= Digital Fairness Act =

EU law on dark patterns

The Digital Fairness Act (DFA) is a legislative proposal by the European Commission. Michael McGrath, EU Commissioner for Democracy, Justice, the Rule of Law and Consumer Protection, is responsible for this class of legislation under Ursula von der Leyen's second Commission. The proposed legislation aims to tackle dark patterns, personalisation, contracts, and influencer marketing.

On July 17 2025 The Commission started the public consultation of the DFA. The DFA will be proposed by the Commission in the third quarter of 2026.

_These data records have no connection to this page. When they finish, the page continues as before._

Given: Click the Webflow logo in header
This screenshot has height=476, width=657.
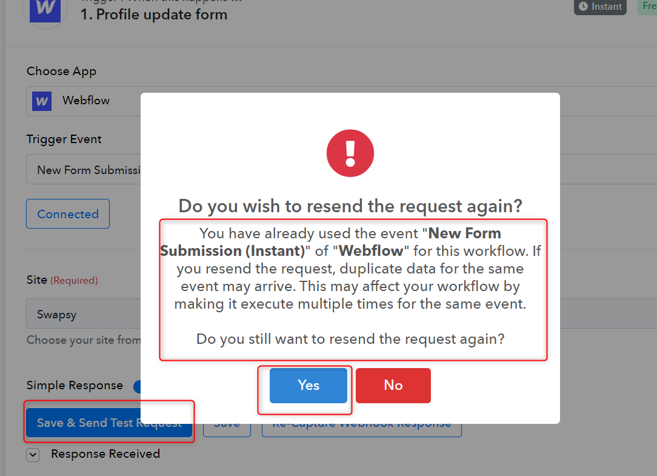Looking at the screenshot, I should pos(45,10).
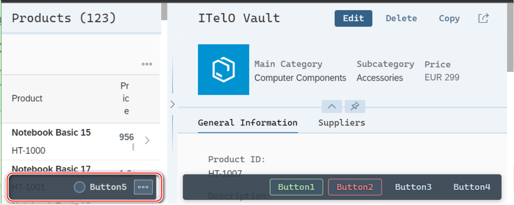Open the products table overflow ellipsis menu
514x205 pixels.
tap(147, 64)
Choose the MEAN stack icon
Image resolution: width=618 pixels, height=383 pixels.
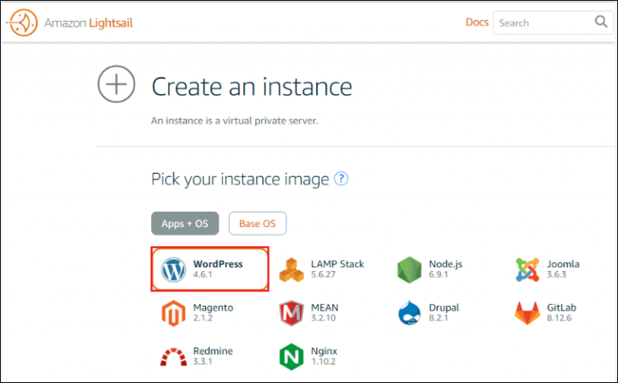coord(291,313)
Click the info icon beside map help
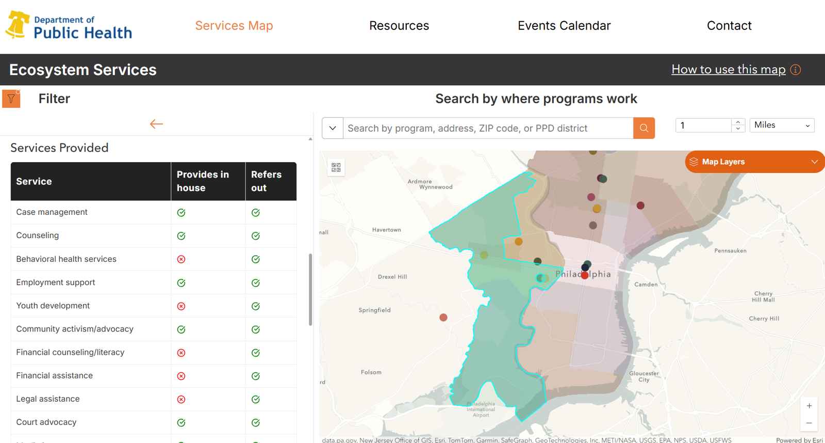Image resolution: width=825 pixels, height=443 pixels. coord(796,70)
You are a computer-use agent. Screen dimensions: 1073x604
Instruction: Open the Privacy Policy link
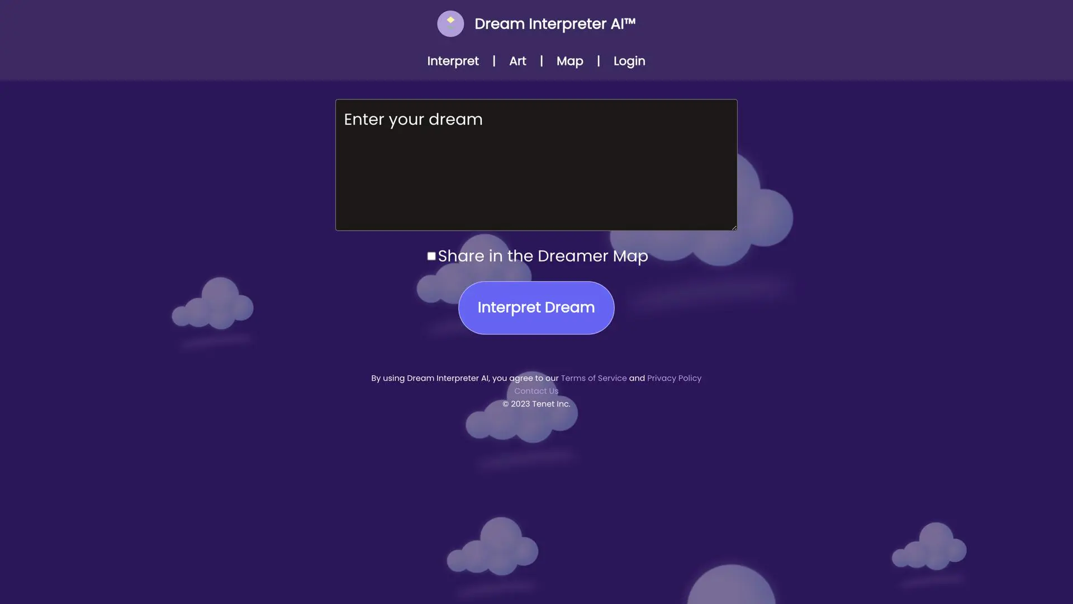pyautogui.click(x=674, y=378)
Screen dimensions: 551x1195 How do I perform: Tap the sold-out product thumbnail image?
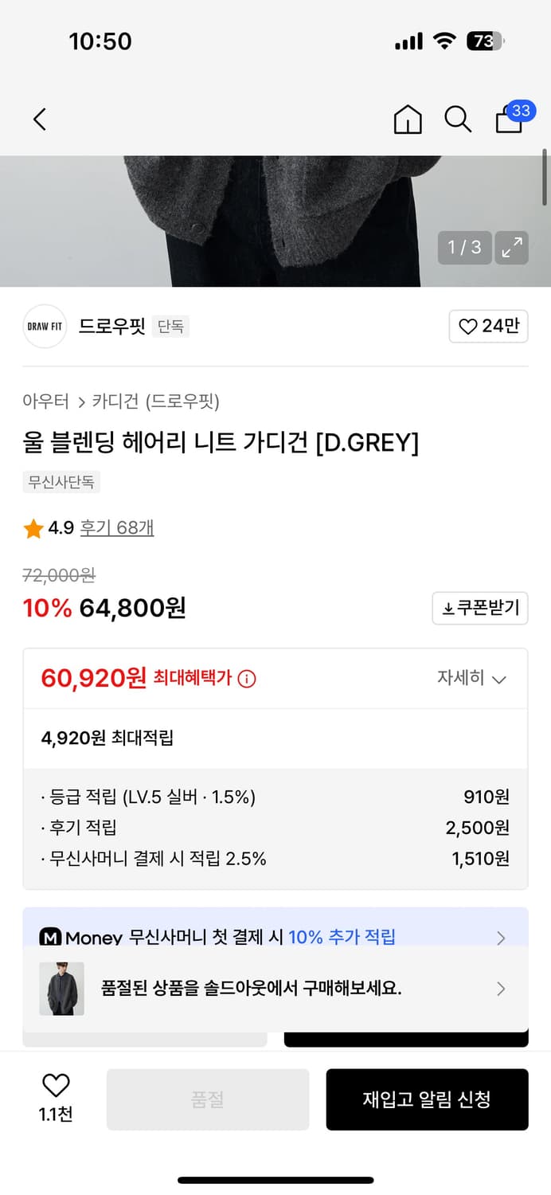click(x=61, y=989)
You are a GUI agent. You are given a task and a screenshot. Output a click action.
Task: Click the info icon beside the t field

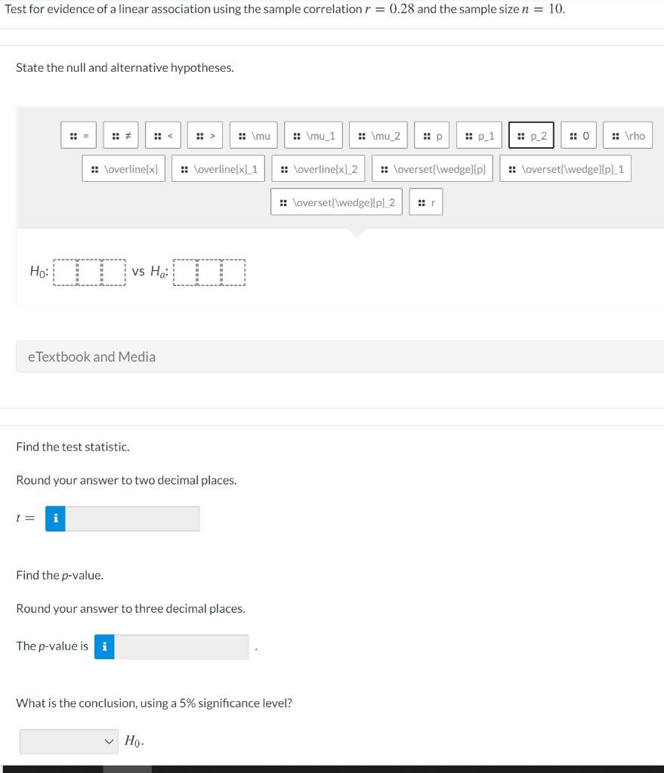click(54, 519)
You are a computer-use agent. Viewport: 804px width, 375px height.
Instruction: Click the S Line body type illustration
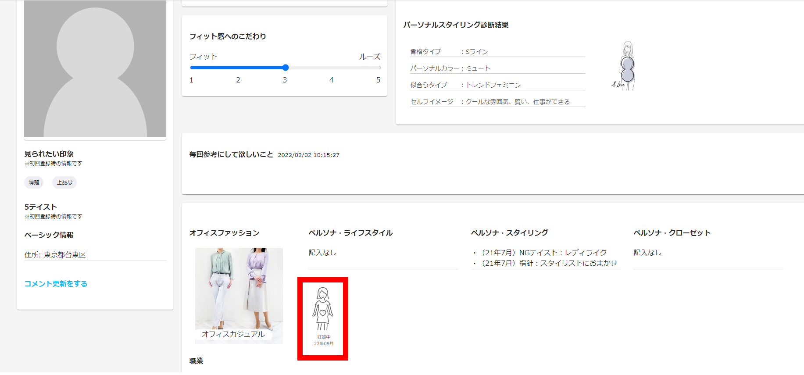[625, 66]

Within the first two weeks around 3000 responses were sent to the public consultation, predominantly from videogamers, many of whom urged the inclusion of provisions to prohibit publishers from “killing” games by permanently disabling or delisting titles consumers have bought. Campaign organiser Ross Scott has publicly highlighted the consultation as a new legislative avenue for the Stop Killing Games initiative, encouraging EU citizens to submit feedback demanding game-preservation rules that ensure purchased games remain playable even after official support ends.

== Timeline ==

- 13 November 2020: The EU Commission states that "consumers should benefit from a comparable level of protection and fairness online as they enjoy offline" in New Consumer Agenda.
- 22 February 2021: The Council of the EU adopts conclusions on New Consumer Agenda.
- 12 December 2023: The European Parliament adopts resolution on Addictive design of online services and consumer protection in the EU single market.
- 3 October 2024: EU Commission publishes final report on the Digital fairness fitness check.
- 5 November 2024: Commissioner-Designate Michael McGrath is questioned by MEPs on his plan for the Digital Fairness Act.
- 17 July 2025: European Commission opens Digital Fairness Act to public feedback.
- 24 October 2025: European Commission closes Digital Fairness Act to public feedback.